A Pill for Stuttering

Sept. 14, 2006 — -- "Easier said than done" does not often hold true for the approximately 2.5 million American adults who suffer from persistent stuttering.

Most stutterers use speech therapy to help them overcome their difficulties in speaking. But researchers at Indevus Pharmaceuticals in Lexington, Mass., are testing a different kind of therapy -- a new drug called pagoclone.

In a clinical trial of 132 patients, 55 percent of stutterers who received pagaclone showed improvement while 35 percent improved in the group who did not receive the drug. Patients were given the medication for two months and were tested twice for signs of improvement.

Unlike medications previously tested to curb stuttering, pagoclone produced only a few, mild side effects in the men and women in the pagoclone group.

Researchers said they evaluated the men and women not only for their ability to comfortably say a sentence but also on how "natural" their speech sounded. The researchers counted the number of times the patients stuttered as they read a paragraph aloud, and patients were also asked to rate their improvement.

For many years, scientists believed that stuttering was a behavior that kids learned early in life, and that it was not a genetic trait, or something caused by some other biological factors. So far, treatment has focused on speech therapy, which retrains stutterers to speak without stammering..

But "more studies are demonstrating the role genetics and the brain play in stuttering," said Dr. Barry Kosofsky, chief of pediatric neurology at New York Presbyterian Hospital.

One current theory maintains that the brains of stutterers might contain too much dopamine, a brain chemical that also plays a part in Parkinson's disease, drug addiction and mood disorders. Researchers believe that pagoclone works by lowering dopamine levels in the brain.

Pagoclone sounds promising, but whether this drug becomes a best-selling blockbuster has yet to be seen.

Experts seemed skeptical.

"Medical therapy is not likely to be a first-line treatment for stuttering," said Richard Merson, a speech and language pathologist at William Beaumont Hospital in Royal Oak, Mich. Merson estimated that only 1 percent of stuttering patients will be candidates for medical treatment -- those who were not helped by speech therapy.

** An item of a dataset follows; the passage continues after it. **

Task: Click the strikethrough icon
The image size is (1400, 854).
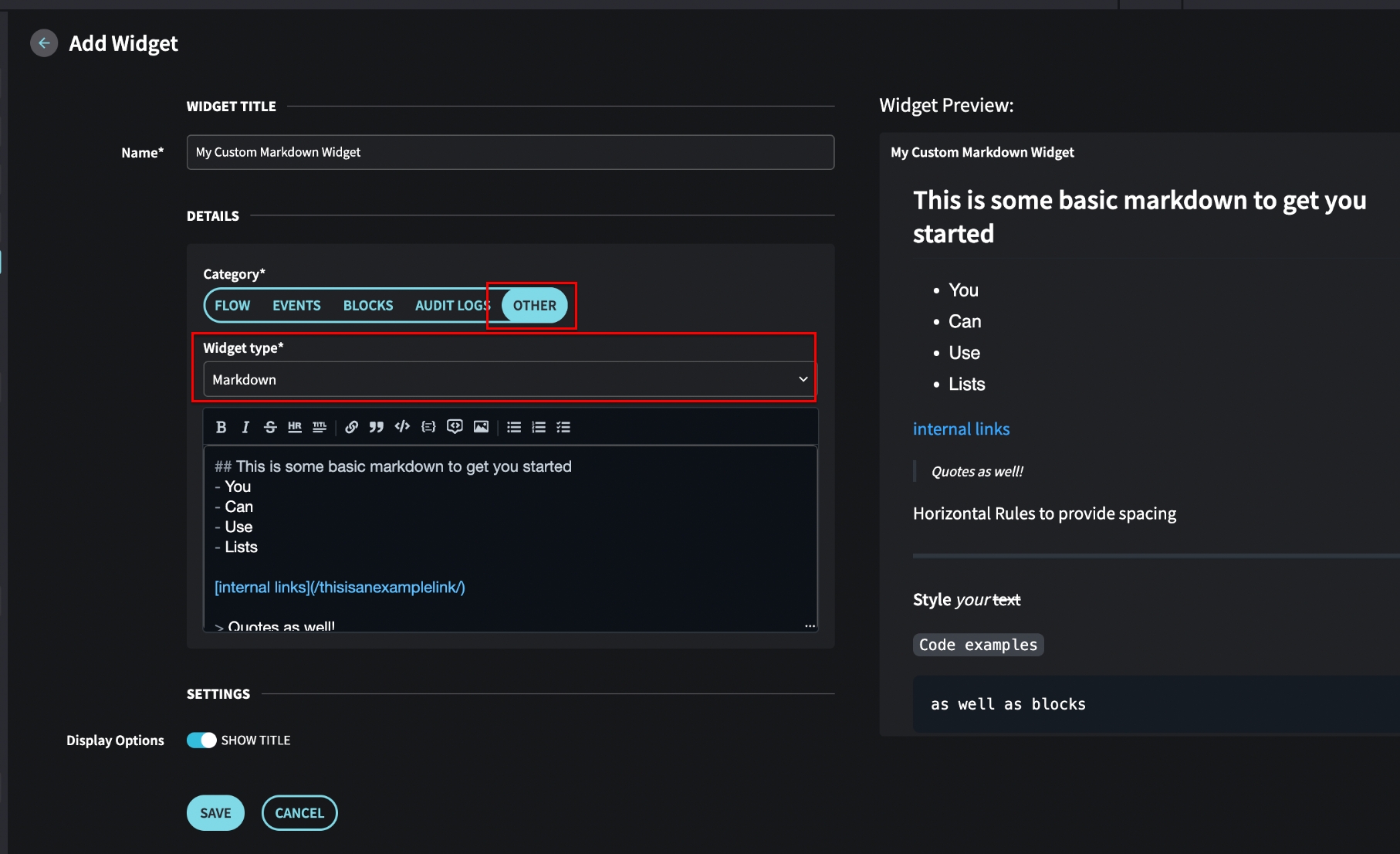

Speech experts expressed concern that parents might rely too much on medication, and that parents will not get their children the therapy they need when they're young, a time when therapies are most effective. Plus, relying on pills alone, especially an experimental pill like pagoclone, might cause problems later.

"As a stutterer, I see the value in medication but also the importance of good speech therapy," said Ross Barrett, who is a speech therapist at East Virginia School of Medicine in Norfolk, Va.